• _Text block_:
▼

Cancer Informatics (Jan 2007)
Comparison of Predicted Probabilities of Proportional Hazards Regression and Linear Discriminant Analysis Methods Using a Colorectal Cancer Molecular Biomarker Database
Abstract
Background: Although a majority of studies in cancer biomarker discovery claim to use proportional hazards regression (PHREG) to the study the ability of a biomarker to predict survival, few studies use the predicted probabilities obtained from the model to test the quality of the model. In this paper, we compared the quality of predictions by a PHREG model to that of a linear discriminant analysis (LDA) in both training and test set settings. Methods: The PHREG and LDA models were built on a 491 colorectal cancer (CRC) patient dataset comprised of demographic and clinicopathologic variables, and phenotypic expression of p53 and Bcl-2. Two variable selection methods, stepwise discriminant analysis and the backward selection, were used to identify the final models. The endpoint of prediction in these models was five-year post-surgery survival. We also used linear regression model to examine the effect of bin size in the training set on the accuracy of prediction in the test set.Results: The two variable selection techniques resulted in different models when stage was included in the list of variables available for selection. However, the proportion of survivors and non-survivors correctly identified was identical in both of these models. When stage was excluded from the variable list, the error rate for the LDA model was 42% as compared to an error rate of 34% for the PHREG model.Conclusions: This study suggests that a PHREG model can perform as well or better than a traditional classifier such as LDA to classify patients into prognostic classes. Also, this study suggests that in the absence of the tumor stage as a variable, Bcl-2 expression is a strong prognostic molecular marker of CRC.

▲

• _Supplied data_:
▼

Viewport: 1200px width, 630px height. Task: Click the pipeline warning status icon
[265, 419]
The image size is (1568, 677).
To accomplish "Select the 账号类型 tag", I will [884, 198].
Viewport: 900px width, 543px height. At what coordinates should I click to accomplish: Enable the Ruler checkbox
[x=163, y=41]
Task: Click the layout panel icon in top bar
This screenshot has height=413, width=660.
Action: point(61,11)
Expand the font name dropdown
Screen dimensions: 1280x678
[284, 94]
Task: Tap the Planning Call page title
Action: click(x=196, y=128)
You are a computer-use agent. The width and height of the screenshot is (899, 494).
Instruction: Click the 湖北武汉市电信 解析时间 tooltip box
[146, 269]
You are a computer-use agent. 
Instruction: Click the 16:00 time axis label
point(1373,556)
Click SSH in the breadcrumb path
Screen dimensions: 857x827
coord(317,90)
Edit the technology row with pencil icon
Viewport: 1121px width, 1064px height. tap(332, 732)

▲

• _Exercise description_: Decide whether each statement agrees with the abstract on colorectal cancer biomarkers: (a) the models were built on data from 491 colorectal cancer patients; (b) with stage excluded from the variable list, the LDA model had a lower error rate than the PHREG model; (c) the endpoint of prediction was three-year post-surgery survival. For each statement, answer yes or no and quote the words of the abstract that decide it.

• _Answer section_:
(a) Yes: "a 491 colorectal cancer (CRC) patient dataset"
(b) No: "the error rate for the LDA model was 42% as compared to an error rate of 34% for the PHREG model"
(c) No: "The endpoint of prediction in these models was five-year post-surgery survival."